> [GIVEN INSTRUCTION] Identify every line in the material that contains the string "dimensions" and copy each of those lines.
— Start of DATASET ROWS —
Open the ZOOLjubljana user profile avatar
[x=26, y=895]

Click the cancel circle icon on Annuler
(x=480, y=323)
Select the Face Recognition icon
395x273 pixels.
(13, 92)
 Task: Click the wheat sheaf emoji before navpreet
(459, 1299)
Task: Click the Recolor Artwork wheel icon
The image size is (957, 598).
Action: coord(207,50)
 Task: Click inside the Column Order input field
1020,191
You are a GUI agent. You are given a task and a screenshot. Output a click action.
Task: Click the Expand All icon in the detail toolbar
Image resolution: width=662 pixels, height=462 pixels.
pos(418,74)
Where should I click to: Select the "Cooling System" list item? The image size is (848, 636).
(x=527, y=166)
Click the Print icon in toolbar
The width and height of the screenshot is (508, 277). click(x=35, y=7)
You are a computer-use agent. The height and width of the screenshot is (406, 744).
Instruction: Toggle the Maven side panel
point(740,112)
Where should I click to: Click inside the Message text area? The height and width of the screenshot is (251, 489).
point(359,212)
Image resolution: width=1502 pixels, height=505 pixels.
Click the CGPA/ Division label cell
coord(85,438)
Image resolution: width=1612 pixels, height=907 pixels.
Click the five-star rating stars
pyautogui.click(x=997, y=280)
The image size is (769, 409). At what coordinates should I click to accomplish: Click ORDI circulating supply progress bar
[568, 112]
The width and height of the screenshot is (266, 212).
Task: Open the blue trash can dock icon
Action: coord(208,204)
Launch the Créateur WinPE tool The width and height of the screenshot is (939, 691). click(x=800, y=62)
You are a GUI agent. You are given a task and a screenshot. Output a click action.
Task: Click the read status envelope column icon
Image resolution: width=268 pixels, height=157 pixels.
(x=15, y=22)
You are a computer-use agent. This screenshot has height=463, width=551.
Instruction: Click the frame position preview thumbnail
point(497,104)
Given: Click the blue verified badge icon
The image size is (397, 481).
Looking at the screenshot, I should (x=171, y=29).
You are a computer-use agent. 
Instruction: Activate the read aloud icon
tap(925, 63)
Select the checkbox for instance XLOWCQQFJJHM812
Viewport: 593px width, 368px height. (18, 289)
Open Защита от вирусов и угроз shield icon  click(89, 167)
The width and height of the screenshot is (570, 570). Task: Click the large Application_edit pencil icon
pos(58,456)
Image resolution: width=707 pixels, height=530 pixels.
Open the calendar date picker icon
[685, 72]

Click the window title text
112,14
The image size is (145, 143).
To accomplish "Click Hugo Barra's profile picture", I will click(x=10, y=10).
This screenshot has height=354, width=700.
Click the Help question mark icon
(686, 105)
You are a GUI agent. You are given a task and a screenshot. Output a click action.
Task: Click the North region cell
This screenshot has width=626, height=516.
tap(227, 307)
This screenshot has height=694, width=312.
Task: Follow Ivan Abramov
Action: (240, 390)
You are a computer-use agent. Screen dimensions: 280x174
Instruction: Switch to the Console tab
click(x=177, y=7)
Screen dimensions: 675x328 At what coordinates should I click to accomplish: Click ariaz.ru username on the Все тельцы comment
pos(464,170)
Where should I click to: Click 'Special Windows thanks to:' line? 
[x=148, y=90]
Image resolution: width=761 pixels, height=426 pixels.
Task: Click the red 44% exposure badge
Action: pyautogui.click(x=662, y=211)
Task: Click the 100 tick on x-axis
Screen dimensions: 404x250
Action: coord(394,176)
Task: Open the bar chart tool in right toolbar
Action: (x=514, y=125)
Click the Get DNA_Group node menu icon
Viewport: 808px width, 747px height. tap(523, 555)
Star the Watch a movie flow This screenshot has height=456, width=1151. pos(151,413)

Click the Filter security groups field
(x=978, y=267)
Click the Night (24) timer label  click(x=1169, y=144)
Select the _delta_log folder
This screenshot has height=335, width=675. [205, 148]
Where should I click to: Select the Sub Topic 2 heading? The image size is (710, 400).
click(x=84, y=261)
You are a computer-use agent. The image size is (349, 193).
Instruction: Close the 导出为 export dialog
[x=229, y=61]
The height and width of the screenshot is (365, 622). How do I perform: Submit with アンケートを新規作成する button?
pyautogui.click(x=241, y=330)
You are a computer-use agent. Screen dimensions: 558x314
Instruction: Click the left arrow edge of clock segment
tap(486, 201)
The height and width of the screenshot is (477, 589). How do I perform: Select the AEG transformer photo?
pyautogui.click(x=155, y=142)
— End of DATASET ROWS —
> [CORRECT RESULT]
You are a computer-use agent. Screen dimensions: 280x174
Screen dimensions: 675x328 At what coordinates should I click to accomplish: Click ariaz.ru username on the Все тельцы comment
Screen dimensions: 404x250
You are a computer-use agent. Screen dimensions: 558x314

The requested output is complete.